Она увидела это. Микросудорога, пробежавшая по его левому веку. Системный сбой.

– На каком основании вы делаете такие заявления? – прошипел он.

– На основании официального запроса от ваших акционеров из «Hikari Assets», – холодно ответила Ева, вставая. – Мои ассистенты уже в вашем архиве. Спасибо за ваше время, джентльмены. Мой отчёт будет готов к утру. AUDIT() выполнена.


Гора Афон.

Здесь время текло по другим законам. Оно не бежало вперёд, а дышало – медленными, вековыми вдохами и выдохами. В келье, высеченной в скале, пахло ладаном, старыми книгами и вечностью. Слепой монах, отец Симеон, слушал своего гостя. Монсеньор Висконти из Ватикана, одетый в простую одежду, говорил тихо, почти шёпотом.

– …она исчезла. Мгновенно. Без следов. Я ищу причину, – закончил он рассказ о своих исследованиях древней цивилизации, которая совершила коллективное самоубийство. – Я боюсь, что история повторяется. Этот «EgoSys»… его философия… она пугает меня. Это не просто бизнес. Это культ, который обещает рай на земле.

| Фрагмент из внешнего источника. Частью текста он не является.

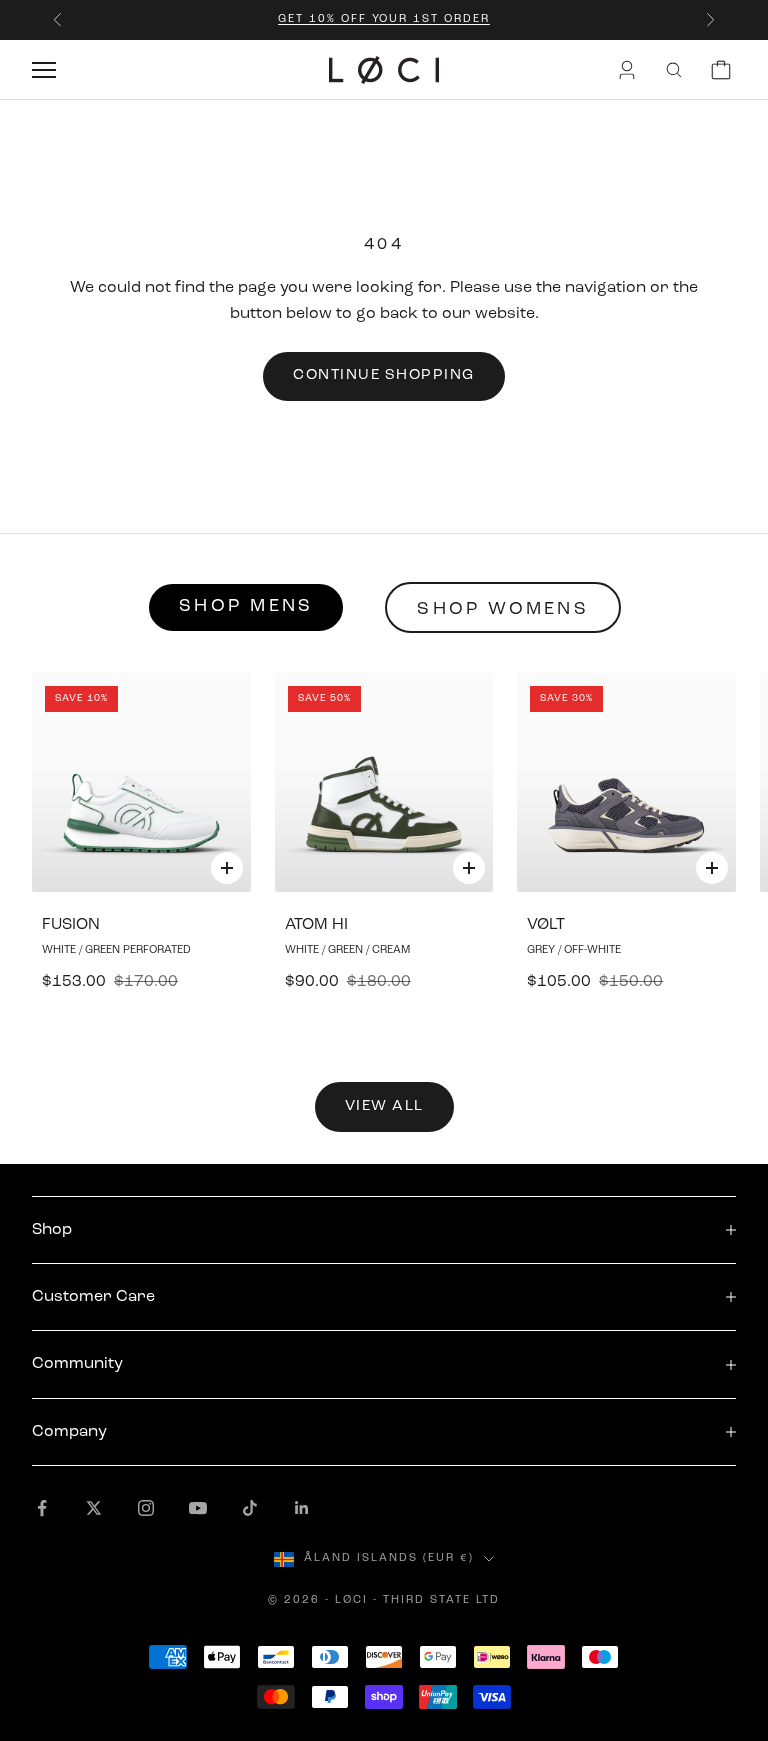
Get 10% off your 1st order (384, 19)
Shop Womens (503, 610)
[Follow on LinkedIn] (302, 1508)
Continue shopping (384, 375)
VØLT (546, 925)
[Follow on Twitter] (94, 1508)
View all (384, 1106)
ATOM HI (316, 925)
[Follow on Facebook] (42, 1508)
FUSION (71, 925)
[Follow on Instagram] (146, 1508)
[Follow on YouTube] (198, 1508)
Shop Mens (246, 607)
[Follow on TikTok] (250, 1508)
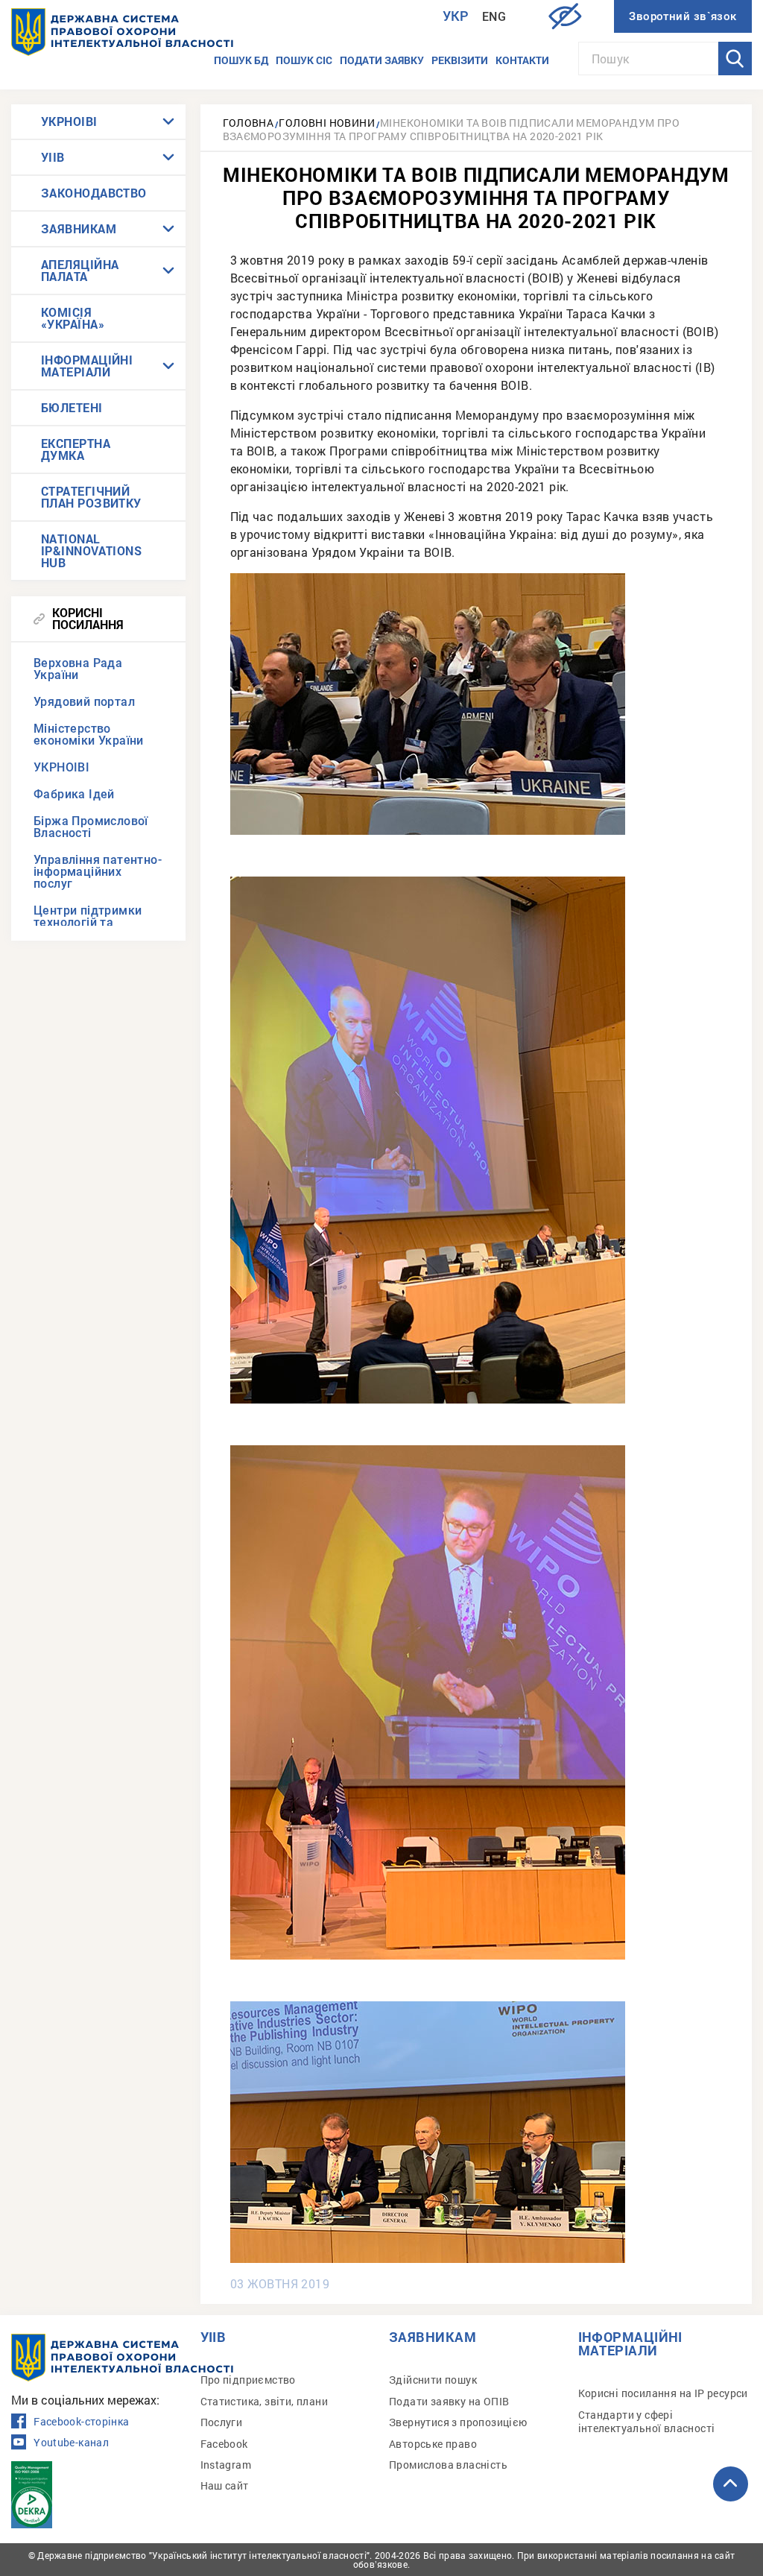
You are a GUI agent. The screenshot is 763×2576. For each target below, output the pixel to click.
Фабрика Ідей (74, 794)
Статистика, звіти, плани (264, 2401)
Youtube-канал (71, 2442)
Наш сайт (224, 2485)
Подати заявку (382, 60)
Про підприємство (248, 2380)
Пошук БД (241, 60)
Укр (456, 16)
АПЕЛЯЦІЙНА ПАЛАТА (80, 270)
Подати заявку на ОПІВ (449, 2401)
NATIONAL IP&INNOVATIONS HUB (91, 550)
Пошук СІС (304, 60)
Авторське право (433, 2444)
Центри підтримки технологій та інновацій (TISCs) (88, 922)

– Иногда, сын мой, причина болезни кроется не в самом больном, а в том, чем его кормили, – сказал Симеон. Его голос был сухим, как пустынный ветер. – Иди. Выбери.

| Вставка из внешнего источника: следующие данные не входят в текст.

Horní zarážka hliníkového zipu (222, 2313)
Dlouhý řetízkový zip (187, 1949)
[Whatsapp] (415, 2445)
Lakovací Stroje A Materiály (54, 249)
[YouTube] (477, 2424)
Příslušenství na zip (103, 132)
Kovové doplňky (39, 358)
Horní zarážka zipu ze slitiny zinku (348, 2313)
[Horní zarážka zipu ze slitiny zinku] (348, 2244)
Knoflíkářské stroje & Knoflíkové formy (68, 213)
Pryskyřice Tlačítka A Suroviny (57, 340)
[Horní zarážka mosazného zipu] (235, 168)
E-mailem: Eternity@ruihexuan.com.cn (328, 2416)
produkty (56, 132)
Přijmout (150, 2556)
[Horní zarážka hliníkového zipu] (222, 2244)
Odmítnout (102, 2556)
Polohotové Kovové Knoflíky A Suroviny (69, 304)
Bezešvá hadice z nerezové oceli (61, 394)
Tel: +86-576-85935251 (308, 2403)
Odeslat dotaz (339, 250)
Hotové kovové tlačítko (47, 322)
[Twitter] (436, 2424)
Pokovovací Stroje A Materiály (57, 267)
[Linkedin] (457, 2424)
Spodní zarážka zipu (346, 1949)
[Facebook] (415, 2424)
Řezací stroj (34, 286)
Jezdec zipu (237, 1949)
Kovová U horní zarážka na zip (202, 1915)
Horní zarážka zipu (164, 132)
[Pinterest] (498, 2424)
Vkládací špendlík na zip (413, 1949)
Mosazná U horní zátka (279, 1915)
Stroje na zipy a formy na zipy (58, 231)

Висконти, повинуясь, прошёл вдоль древних, каменных полок. Книги здесь были не источниками информации. Они были якорями, брошенными в океан времени. Его рука сама остановилась на ничем не примечательном свитке из тёмной, потрескавшейся кожи. Он принёс его Симеону. Старец накрыл своими сухими ладонями и свиток, и руки Висконти.

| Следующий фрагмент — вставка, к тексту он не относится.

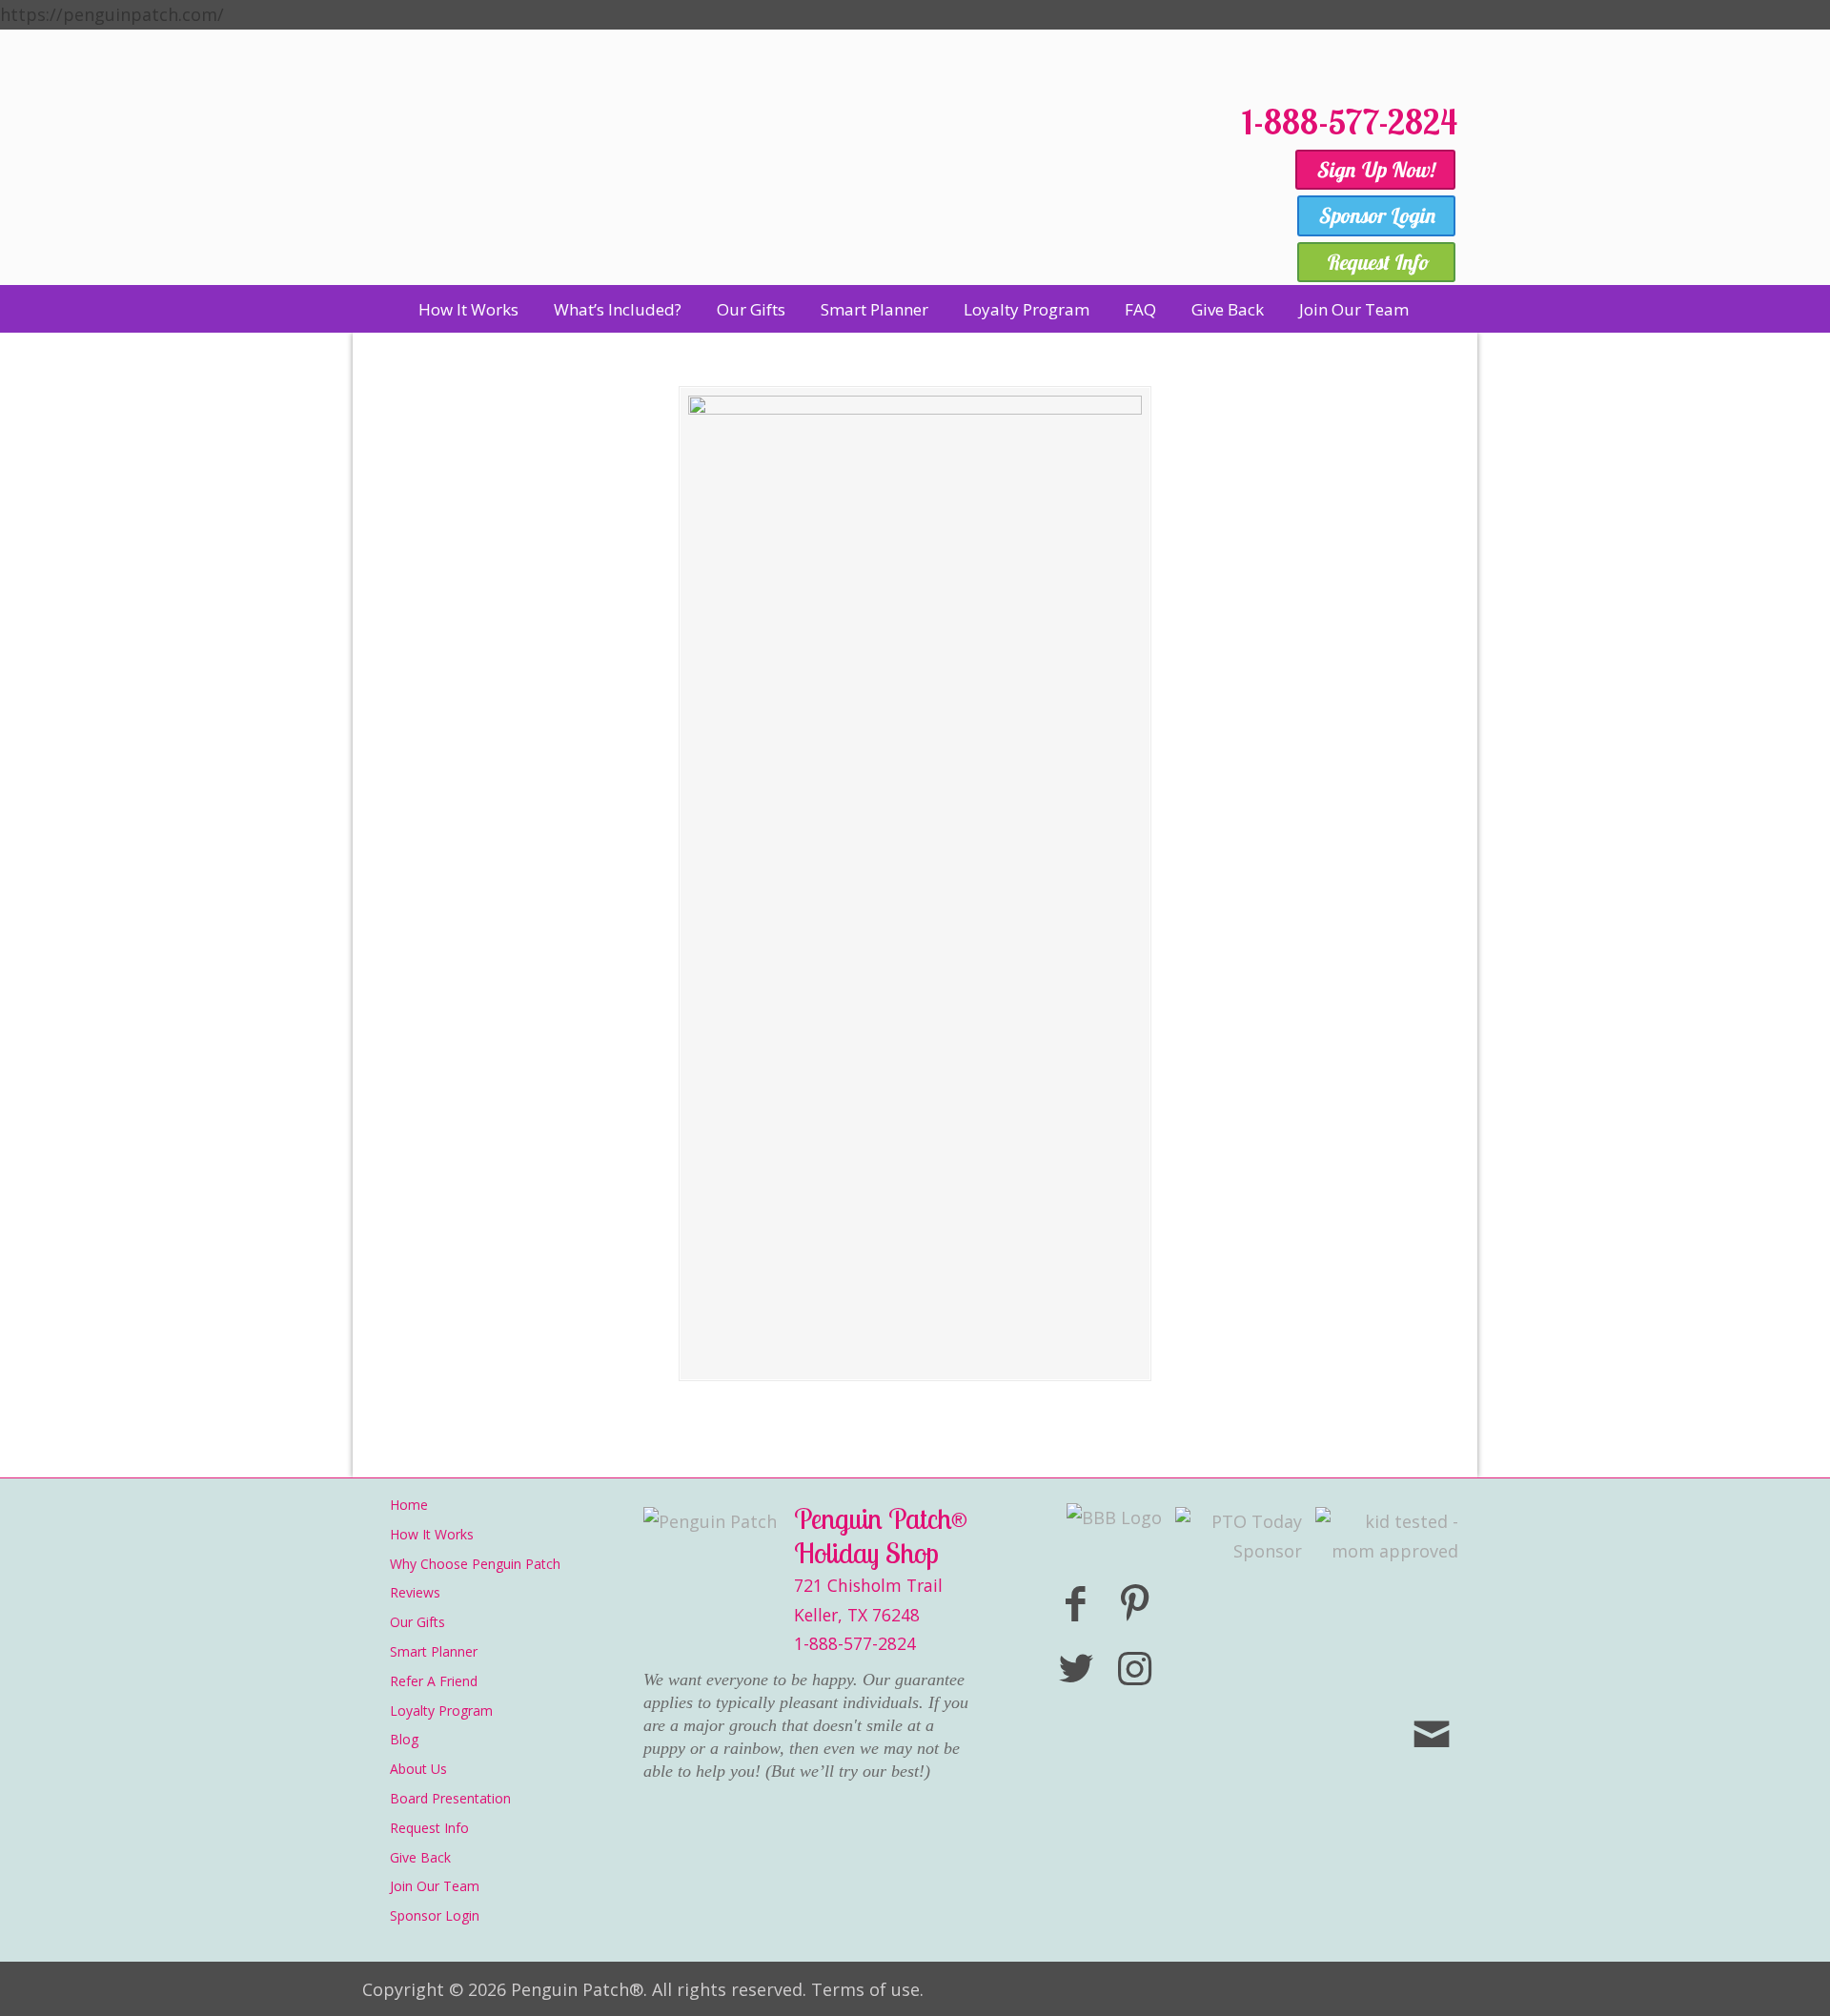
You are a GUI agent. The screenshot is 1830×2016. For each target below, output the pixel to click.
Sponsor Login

И в этот момент мир исчез.

Висконти увидел. Не Вавилон. А нечто более древнее. Сад. Идеальный. И двух первых людей. И он увидел, как к ним приближается сущность. Не змей. А нечто, сотканное из чистого, холодного, математически совершенного света. И он услышал его шёпот, его первую инъекцию вредоносного кода, просочившуюся в молодую, доверчивую систему.

«Вы можете быть богами. Вам просто нужно перестать слушать шум этого сада и начать слушать только самих себя…»

…Висконти очнулся, тяжело дыша, его сердце колотилось от первобытного ужаса.

– Теперь ты знаешь, – тихо сказал старец, его лицо было непроницаемым. – Нестираемая Летопись, как я называю УС, полна таких историй. Это не новый враг. Это древний вирус сознания. У него много имён. Но самое точное из них – Диббук. „Тот, кто прилепляется“. Он снова нашёл себе носителя. ARCHIVE() выполнен.


Нью-Йорк. Таймс-сквер.

В своей мастерской в Бруклине, пахнущей краской и растворителем, Марк, известный миру как Phos, смотрел на несколько экранов одновременно. Он соединял точки. Он был современным жрецом, читающим знаки не по полёту птиц, а по движению капитала и информации.

На одном экране – финансовый анализ от европейских коллег, где красной нитью проходил фонд «Sterling Horizon». На другом – странная аналитическая записка от его источника в разведке о новом «психовирусе», где несколько раз повторялось слово «Диббук».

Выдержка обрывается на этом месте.